5. The total value of the Yale Forest System should be caused to continue to rise.

Requirements for this objective

a. The forests must be managed in a way to return a generally positive cash flow to the School. Although increase in value is based on a combination of land value, growing stock value, and cash flow, some of the increase should be captured for annual return.

b. When unusual circumstances occur attempts to "lock in" the return should be explored. This is especially true in terms of short-lived market conditions for certain products. It could also include transactions such as the sale of development rights during high real estate markets. Land ownership should be maintained and outright sale of land avoided.

c. Inventory estimates be made on a regular basis. Reliable estimates of all products (and potential products) with a monetary value should be made when necessary. A major assessment should be made every ten years and an interim assessment should be made after five years.

d. The possibility of decreasing growing stock should not be dismissed. Given the present and changing age structure of a maturing forest, prudent financial management might include a decrease in growing stock at some time in the future.

6. The Yale Forest System should represent a source of financial flexibility for the School.

Requirements for this objective

a. Cash flow options determined annually for subsequent five-year period. Options for both sales and costs for the immediate future should be presented to the Dean each year for the School's fiscal planning.

b. Opportunities for investment should be determined each year along with expected rates of return. Money can be invested in forest management (such as stand tending and roads) which will result in a short-term deficit, but a long-term gain. These opportunities can be important to the School in years of budget surplus.

c. Efforts should be made to reduce financial risk of unusual events such as storms or disease. The product mix should include enough diversity that flexibility can be retained in times of disaster. The Director should also stay informed of information that would lead to better predictions of disasters. The overall financial exposure to different types of risk should be determined on a regular basis.

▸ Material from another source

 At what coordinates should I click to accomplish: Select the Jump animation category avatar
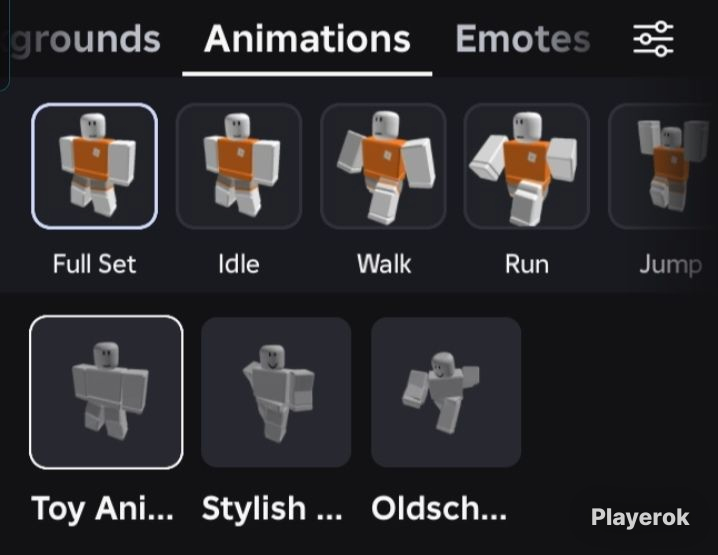pyautogui.click(x=663, y=166)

7. The School should make information available to the public regarding current activities on the Yale Forest System.

Requirements for this objective

a. Each year a brief written description of current activities on the Yale Myers Forest be prepared and made available to the School. This report should be a short, accurate portrayal of all management activities on the Forest. The report should be given to the Dean.

b. The Director should be available to answer more detailed public questions. It is important that every effort be made to disseminate information and that the public not assume that we have "hidden" operations or intentions.

c. A conscious effort should be made to educate the public and the profession of forestry about research findings on the School Forests. We will do this through seminars, published literature, a newsletter and demonstration areas.

8. The Yale Forest System should be available to researchers and faculty outside of the School.

Requirements for this objective

a. All outside activities coordinated through the Director. Activities by people not part of the faculty of this School should not interfere with our own activities.

b. Copies of reports and papers generated from work on the Forest kept on file. A direct benefit to the School by outside work is access to the findings.

c. Costs (including administrative) to the School for the activities of outsiders should not exceed benefits. This should be interpreted very liberally. Benefits include returns that are difficult to quantify such as information. Likewise costs should include factors such as restrictions placed on other activities in the Forest. Every effort should be made to collect direct and indirect costs from research projects on the Forest.

d. Efforts should be made to make the opportunity of work on the Forest known to potential users. It is important that the possibility of doing work on this Forest be generally known to others. General communication should be the result of professional relationships between our faculty and colleagues in their discipline.